There remain more than a few IT pros who are unaware that unmodified Wi-Fi clients with no special or additional software or drivers can be located and physically tracked with the many Wi-Fi infrastructure and third-party products designed to do just this. The applications here are remarkable in scope and value: Consider an application that helps attendees navigate their way through a busy convention center. How about one that keeps tabs on children at theme parks? Need to know where critical personnel or equipment might be in a hospital? How about pallets of raw materials making their way through a manufacturing floor? Or a “panic button” app that could summon emergency help in whatever form required to a specific location within a building. You get the idea: This is just like GPS, but with greater accuracy and applicability to indoor applications, as GPS doesn’t work well indoors, especially in large buildings away from windows.
A similar function can also be accomplished with the Bluetooth Low Energy (BLE) increasingly built into mobile devices. The mechanism here is to install “beacons” that broadcast a unique ID that is seen by the BLE radio in handsets and other devices. Bluetooth has less range than Wi-Fi, so in general more BLE beacons are required than is the case with Wi-Fi APs, but some APs today also include BLE functionality, easing the way. In theory, once a device sees enough beacons, it can report this information to a server-side application that knows the precise location of each beacon seen, and thus the device is located, as well. In practice, however, BLE-based location and tracking is more about proximity to a given beacon than exact location, and here there’s clearly some application overlap among Wi-Fi and even RFID, QR codes, NFC and some IoT applications. All of this leads many network managers to ask the obvious question: Which one should be used, and in what circumstances? And, perhaps even more importantly, which will “win” in what many view as a technology war?

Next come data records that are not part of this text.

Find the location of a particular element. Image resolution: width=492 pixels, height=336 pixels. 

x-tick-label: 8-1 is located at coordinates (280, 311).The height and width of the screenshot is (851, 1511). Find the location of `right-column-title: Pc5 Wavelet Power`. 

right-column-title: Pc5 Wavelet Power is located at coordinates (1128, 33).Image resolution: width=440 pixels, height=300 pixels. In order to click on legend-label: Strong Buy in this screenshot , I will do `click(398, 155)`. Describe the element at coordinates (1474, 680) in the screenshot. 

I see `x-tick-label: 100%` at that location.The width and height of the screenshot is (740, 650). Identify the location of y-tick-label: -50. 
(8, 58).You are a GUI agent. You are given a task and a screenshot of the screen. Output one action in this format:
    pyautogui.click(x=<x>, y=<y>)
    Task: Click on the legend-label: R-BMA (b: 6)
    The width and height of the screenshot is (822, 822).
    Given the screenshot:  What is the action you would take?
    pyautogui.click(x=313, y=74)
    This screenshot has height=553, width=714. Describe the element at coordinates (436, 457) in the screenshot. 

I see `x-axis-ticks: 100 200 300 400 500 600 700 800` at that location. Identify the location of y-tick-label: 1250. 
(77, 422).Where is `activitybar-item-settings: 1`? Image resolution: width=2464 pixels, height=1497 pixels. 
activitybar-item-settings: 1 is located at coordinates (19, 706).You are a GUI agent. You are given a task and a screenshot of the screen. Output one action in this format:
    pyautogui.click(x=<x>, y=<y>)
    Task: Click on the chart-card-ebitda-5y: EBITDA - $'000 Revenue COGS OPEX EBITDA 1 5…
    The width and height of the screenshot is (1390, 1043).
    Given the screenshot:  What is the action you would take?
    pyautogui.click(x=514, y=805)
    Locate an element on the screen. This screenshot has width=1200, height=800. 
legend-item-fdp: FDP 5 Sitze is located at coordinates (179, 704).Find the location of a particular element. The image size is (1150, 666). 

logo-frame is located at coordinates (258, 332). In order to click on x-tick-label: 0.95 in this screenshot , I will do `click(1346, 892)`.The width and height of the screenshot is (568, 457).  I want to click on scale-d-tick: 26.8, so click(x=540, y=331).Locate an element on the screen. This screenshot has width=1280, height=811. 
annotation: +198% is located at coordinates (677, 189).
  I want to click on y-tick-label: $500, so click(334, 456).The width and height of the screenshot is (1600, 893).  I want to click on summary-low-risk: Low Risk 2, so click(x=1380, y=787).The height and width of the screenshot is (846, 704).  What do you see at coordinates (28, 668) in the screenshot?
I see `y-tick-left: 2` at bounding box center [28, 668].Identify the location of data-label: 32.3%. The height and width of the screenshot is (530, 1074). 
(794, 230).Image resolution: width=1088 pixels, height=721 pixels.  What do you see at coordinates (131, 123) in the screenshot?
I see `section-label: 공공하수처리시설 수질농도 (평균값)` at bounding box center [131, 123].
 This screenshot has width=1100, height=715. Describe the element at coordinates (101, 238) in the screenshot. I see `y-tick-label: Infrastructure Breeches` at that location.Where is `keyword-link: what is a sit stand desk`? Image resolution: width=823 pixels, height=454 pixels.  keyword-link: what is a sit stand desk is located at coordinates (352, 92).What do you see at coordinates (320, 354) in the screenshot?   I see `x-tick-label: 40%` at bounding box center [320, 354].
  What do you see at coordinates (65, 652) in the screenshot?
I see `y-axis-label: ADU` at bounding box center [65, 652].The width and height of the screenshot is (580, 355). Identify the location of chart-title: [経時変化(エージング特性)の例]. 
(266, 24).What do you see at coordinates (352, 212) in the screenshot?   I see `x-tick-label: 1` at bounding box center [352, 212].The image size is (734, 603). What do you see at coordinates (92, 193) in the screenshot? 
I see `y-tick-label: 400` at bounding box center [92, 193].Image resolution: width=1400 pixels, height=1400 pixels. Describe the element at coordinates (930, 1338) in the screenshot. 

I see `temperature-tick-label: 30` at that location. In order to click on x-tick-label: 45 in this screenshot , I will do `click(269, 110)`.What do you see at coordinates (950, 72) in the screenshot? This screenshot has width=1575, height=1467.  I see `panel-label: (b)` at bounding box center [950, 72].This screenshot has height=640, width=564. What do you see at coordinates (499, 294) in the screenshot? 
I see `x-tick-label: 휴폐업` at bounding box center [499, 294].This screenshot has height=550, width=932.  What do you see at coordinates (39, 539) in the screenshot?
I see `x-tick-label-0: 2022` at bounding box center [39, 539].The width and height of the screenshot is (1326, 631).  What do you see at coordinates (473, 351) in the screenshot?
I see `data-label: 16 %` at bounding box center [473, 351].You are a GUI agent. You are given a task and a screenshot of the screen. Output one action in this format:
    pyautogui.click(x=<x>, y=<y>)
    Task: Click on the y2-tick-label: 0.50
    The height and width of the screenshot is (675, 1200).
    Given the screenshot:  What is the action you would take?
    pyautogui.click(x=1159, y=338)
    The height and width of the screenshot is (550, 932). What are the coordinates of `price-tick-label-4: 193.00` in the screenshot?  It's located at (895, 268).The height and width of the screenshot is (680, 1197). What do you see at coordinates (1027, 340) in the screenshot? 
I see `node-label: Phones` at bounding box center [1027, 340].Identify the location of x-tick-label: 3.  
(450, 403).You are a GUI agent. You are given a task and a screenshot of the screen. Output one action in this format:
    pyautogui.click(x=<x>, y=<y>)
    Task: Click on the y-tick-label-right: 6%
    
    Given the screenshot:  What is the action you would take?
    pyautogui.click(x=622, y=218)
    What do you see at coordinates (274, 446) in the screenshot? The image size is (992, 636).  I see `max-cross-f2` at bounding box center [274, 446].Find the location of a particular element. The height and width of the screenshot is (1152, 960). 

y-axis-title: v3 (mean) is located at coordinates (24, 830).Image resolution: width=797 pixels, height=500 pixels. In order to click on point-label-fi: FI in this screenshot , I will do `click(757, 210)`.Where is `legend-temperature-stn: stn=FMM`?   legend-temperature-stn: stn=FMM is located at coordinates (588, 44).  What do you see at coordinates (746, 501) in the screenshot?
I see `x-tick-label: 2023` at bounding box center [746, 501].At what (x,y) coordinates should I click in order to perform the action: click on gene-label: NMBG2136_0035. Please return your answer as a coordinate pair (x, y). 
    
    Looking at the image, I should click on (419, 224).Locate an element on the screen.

The answer is complex. Much depends upon the objectives of any given installation and application, along with, as always, cost-to-solution. Farpoint Group has long argued that a purely Wi-Fi-based solution is preferable in almost every case, since the infrastructure required is (again, almost always) already in place. In reality, some additional software, management overhead and even calibration (a walk-around exercise similar to a site survey) may be needed, so a declaration of “free” is perhaps stretching things just a little bit here. Still, the cost using Wi-Fi should be lower than the alternative, which might require perhaps a very large number of BLE beacons: Purchase cost, installation expense (mostly labor), database construction and maintenance, and the inevitable battery replacement cycle for each beacon all need to be factored in. And we have, in fact, used Wi-Fi-based location and tracking solutions that require no calibration, with overhead pretty much limited to importing a graphic of each floor of the facility and the occasional software update and with accuracy to one square meter. Pretty easy, indeed.
But there is a very valid complaint regarding Wi-Fi in this application: Location measurements have historically been based on received (by the client device) signal strength, also known as RSSI. Any given measurement of RSSI is suspect, since the path between a given AP and a given client is unknown for any given transmission, and signal losses greater than that inherent in flat (purely distance-based) fading can occur. But after taking enough samples, from multiple APs, rejecting the anomalous results, and doing a little match, we’ve been able to obtain accurate results in just a few seconds--with the dynamic tracking of moving clients similarly accurate, as well.
Still, it can be argued that such inherent variability really isn’t acceptable in mission-critical settings, and technology today allows us to do better--and with no significant incremental expense. The next generation of indoor location and tracking is on the way, via the upcoming 802.11az standard. 802.11az uses an entirely different mechanism for calculating distance. In this case, in place of signal strength we use round-trip timing of each transmission. As might be guessed, this requires the cooperation of the client in compliance with the standard, but this is easily implemented in software (although it could also be incorporated directly into the hardware of a given Wi-Fi chipset). Whereas signal fading is highly variable, timing is not, as radio waves propagate at very close to the speed of light in air and are only slowed a teensy bit (that’s a technical term) when passing through or bouncing off of non-air objects like walls. 802.11az-based solutions should thus have unprecedented accuracy and lower latency, and with enhanced privacy, as clients must actively engage in the process.
So, to return to the question at hand: Who’s going to win the Wi-Fi/BLE location/tracking/positioning wars, especially given this new development? We still hold with Wi-Fi here, although applications that require only proximity will often be implemented with BLE, especially given the robust hardware and software ecosystem that has built up around this technology over the past few years. And we also expect hybrid solutions using both technologies to become reasonably common. So, a winner? Yes, indeed, they both are, with Wi-Fi more common but BLE by no means a distant second.